- AVAILABLE DATA
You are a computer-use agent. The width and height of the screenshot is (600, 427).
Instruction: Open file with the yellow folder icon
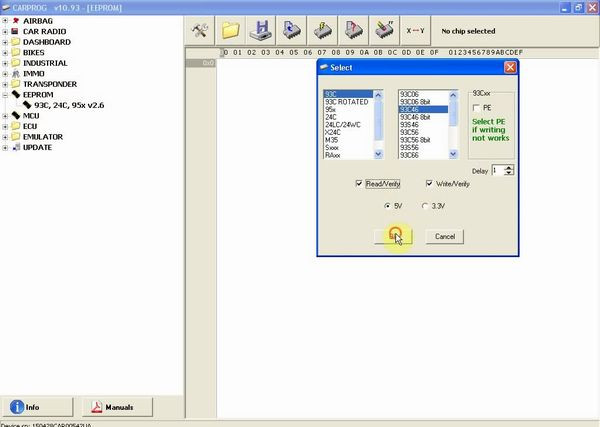click(x=233, y=30)
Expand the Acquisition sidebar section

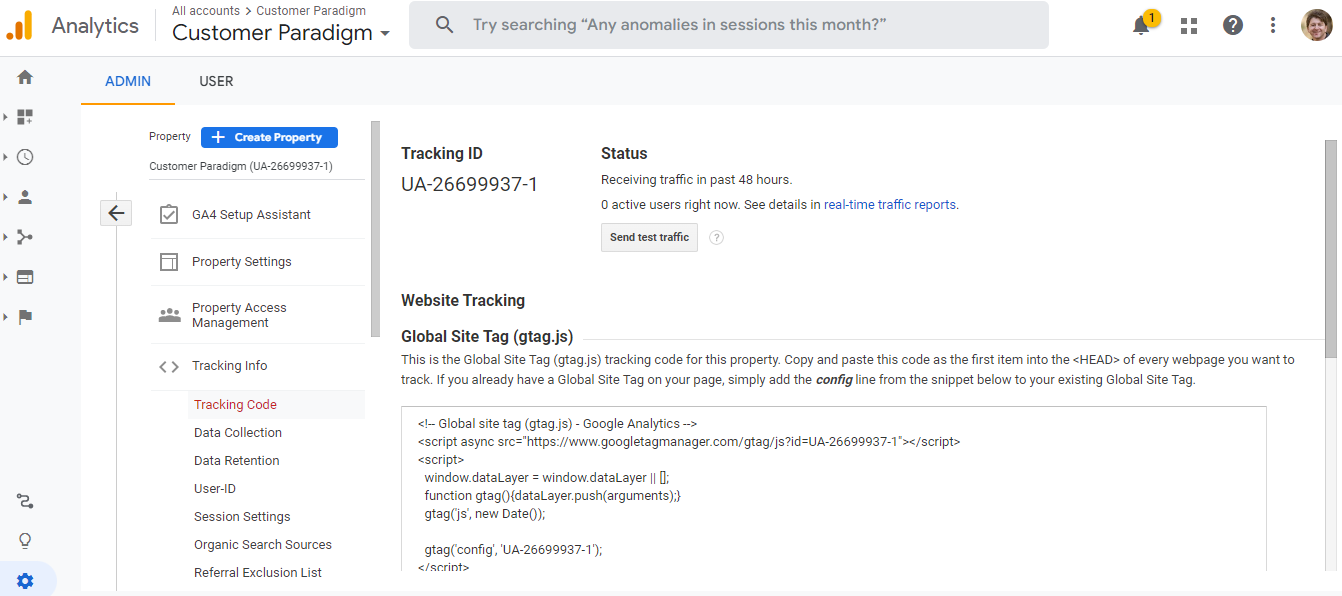pyautogui.click(x=25, y=237)
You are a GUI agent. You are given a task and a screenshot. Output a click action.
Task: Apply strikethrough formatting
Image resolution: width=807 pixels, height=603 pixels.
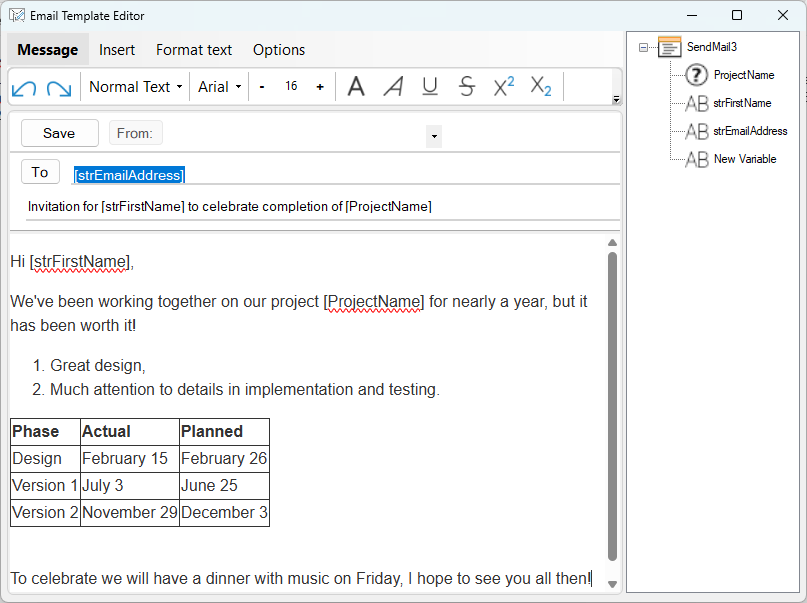(466, 87)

- DESCRIPTION OF THE TASK
Send back the data above verbatim, leaving out its pictures.

- RESULT OF THIS EXERCISE
You are a computer-use agent. The width and height of the screenshot is (600, 427).
Instruction: Open file with the yellow folder icon
click(x=233, y=30)
Expand the Acquisition sidebar section

pyautogui.click(x=25, y=237)
You are a GUI agent. You are given a task and a screenshot. Output a click action.
Task: Apply strikethrough formatting
Image resolution: width=807 pixels, height=603 pixels.
(466, 87)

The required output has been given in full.